• [REQUIREMENT]
Gather the lines below that include the string "computer", copying each in full.

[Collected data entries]
[Start of Attachment]

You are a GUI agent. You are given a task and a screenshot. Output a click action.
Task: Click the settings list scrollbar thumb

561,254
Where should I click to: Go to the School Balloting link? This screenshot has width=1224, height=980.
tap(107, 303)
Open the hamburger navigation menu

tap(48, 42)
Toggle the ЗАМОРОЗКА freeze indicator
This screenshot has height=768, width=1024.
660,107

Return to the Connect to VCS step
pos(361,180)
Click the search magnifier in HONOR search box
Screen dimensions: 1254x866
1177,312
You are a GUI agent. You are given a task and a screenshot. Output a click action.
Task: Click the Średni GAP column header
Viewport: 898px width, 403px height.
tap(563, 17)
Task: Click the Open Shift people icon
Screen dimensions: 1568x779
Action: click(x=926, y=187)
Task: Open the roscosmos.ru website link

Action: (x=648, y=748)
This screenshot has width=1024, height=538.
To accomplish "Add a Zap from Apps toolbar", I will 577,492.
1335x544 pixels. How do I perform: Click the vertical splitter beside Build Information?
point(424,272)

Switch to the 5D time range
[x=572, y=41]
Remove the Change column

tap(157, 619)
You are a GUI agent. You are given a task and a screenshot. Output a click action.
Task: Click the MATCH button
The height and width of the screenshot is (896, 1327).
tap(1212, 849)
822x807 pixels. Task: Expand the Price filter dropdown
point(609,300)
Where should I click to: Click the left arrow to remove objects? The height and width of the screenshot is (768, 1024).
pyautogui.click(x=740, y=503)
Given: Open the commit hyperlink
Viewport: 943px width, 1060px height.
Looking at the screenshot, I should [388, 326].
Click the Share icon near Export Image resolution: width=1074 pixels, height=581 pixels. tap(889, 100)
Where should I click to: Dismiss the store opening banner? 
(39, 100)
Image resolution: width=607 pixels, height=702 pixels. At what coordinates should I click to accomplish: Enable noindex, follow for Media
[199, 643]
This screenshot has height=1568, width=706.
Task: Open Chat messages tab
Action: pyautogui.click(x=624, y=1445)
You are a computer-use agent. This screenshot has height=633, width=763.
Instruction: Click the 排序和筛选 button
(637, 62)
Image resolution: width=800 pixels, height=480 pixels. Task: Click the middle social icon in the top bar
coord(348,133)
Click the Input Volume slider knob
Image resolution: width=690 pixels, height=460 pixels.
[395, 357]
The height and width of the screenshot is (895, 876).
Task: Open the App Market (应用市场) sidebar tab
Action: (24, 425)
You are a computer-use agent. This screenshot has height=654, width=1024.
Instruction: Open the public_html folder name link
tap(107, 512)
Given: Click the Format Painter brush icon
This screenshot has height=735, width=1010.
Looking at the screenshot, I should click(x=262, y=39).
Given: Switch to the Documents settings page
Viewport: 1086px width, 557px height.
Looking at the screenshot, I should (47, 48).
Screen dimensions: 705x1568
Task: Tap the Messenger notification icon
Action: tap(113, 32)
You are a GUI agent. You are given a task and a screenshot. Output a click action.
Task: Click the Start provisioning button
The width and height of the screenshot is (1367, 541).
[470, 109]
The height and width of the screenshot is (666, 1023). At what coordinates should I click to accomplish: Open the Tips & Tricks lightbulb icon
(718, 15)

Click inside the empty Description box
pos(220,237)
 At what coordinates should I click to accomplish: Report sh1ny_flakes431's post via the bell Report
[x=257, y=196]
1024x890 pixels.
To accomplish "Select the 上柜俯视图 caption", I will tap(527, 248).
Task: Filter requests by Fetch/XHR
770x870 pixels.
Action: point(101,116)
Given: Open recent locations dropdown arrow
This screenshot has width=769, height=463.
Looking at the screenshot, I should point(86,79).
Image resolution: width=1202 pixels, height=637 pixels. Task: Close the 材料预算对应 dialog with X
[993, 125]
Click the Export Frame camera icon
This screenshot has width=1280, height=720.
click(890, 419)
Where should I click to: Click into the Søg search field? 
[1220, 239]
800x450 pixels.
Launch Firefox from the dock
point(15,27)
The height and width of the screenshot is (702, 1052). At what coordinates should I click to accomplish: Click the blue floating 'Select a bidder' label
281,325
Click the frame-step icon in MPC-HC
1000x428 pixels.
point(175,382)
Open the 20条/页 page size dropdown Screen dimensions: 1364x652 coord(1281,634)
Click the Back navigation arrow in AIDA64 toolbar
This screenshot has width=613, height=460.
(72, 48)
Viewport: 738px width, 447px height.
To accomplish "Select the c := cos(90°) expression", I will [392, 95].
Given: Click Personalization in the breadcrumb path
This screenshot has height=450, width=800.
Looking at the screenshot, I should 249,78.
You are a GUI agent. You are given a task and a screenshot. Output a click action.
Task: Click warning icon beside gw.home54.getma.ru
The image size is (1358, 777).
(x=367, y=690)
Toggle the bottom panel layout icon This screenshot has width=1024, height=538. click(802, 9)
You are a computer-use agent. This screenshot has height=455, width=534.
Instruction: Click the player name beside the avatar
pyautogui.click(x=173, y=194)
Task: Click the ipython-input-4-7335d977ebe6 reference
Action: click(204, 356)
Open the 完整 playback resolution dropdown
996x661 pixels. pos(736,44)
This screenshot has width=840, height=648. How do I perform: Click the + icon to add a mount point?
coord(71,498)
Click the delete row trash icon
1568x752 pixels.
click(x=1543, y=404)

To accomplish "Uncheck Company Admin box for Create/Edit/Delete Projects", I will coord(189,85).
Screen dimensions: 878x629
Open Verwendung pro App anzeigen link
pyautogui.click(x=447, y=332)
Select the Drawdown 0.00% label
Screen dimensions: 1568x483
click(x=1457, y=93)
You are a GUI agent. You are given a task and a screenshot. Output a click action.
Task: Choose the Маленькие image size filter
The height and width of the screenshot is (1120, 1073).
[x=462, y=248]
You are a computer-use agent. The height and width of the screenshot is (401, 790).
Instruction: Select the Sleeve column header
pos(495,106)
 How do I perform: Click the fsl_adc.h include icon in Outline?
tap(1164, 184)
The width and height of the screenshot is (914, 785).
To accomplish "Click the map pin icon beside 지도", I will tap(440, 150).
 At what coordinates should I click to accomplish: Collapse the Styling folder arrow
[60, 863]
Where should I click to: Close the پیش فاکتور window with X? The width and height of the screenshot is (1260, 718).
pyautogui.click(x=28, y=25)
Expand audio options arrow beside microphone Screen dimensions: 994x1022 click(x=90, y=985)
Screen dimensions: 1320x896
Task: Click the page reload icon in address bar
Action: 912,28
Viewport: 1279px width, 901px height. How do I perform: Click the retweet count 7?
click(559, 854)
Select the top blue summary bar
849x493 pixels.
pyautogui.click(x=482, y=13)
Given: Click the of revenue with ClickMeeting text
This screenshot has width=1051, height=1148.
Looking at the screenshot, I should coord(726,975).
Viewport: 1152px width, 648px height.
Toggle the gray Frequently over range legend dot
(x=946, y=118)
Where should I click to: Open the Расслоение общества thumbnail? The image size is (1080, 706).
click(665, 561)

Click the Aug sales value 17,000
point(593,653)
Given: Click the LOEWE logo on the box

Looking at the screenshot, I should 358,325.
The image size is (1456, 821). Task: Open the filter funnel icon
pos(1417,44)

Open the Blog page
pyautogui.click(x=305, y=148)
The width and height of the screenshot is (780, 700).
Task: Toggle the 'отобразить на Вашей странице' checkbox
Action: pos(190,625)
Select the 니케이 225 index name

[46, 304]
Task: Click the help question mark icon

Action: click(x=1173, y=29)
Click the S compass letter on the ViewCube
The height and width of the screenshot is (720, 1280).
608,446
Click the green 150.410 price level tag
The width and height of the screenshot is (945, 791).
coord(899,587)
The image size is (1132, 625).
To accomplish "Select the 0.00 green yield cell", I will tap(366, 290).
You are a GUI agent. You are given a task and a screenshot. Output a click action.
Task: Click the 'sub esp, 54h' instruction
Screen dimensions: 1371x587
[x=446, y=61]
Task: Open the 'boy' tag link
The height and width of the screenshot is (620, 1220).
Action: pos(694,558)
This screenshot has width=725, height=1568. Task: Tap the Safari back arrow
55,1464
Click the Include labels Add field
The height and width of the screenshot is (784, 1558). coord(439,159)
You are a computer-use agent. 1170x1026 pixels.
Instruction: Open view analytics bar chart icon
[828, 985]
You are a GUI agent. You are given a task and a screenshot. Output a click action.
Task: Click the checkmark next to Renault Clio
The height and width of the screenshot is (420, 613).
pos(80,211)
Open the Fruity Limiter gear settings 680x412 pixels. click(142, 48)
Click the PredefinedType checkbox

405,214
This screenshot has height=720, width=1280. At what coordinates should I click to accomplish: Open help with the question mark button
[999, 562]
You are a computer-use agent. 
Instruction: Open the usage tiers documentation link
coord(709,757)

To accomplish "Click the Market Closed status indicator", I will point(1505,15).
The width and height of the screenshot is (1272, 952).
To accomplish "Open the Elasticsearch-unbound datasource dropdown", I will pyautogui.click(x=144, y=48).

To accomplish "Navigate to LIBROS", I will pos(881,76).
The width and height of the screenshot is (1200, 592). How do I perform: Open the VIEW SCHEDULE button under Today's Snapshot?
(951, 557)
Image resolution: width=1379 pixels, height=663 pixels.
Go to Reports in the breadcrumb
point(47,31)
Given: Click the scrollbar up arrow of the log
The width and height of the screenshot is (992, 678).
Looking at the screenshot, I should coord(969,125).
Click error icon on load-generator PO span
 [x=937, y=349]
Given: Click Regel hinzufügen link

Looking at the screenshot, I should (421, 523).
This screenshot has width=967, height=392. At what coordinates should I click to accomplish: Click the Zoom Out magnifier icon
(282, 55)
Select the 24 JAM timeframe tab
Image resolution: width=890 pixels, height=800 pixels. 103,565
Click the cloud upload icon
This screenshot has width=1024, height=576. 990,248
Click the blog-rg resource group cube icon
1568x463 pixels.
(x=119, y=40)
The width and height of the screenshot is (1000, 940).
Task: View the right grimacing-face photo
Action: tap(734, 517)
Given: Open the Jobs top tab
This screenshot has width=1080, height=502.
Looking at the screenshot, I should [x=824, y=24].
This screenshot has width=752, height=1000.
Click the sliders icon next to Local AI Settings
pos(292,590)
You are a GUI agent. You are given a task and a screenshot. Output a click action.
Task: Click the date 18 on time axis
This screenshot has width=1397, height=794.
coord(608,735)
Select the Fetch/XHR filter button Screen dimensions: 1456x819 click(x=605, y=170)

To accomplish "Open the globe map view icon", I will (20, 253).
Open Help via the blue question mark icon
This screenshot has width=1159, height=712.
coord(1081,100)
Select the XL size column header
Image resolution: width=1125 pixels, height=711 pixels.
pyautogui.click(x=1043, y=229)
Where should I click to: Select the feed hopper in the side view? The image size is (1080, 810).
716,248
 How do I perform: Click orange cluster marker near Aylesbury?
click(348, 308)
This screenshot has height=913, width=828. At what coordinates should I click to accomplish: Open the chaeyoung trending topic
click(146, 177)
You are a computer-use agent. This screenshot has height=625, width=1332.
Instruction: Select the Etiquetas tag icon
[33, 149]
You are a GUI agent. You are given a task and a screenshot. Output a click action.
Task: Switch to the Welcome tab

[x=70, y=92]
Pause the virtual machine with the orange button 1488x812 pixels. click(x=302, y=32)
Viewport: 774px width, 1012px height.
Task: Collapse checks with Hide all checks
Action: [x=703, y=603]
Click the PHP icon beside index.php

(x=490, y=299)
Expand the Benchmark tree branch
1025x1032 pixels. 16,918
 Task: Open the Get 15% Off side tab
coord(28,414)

[End of Attachment]

• [EXERCISE OUTPUT]
You are a computer-use agent. This screenshot has height=633, width=763.
You are a computer-use agent. This screenshot has height=654, width=1024.
You are a computer-use agent. This screenshot has height=455, width=534.
You are a computer-use agent. The height and width of the screenshot is (401, 790).
You are a computer-use agent. 1170x1026 pixels.
You are a computer-use agent. 
You are a computer-use agent. This screenshot has height=625, width=1332.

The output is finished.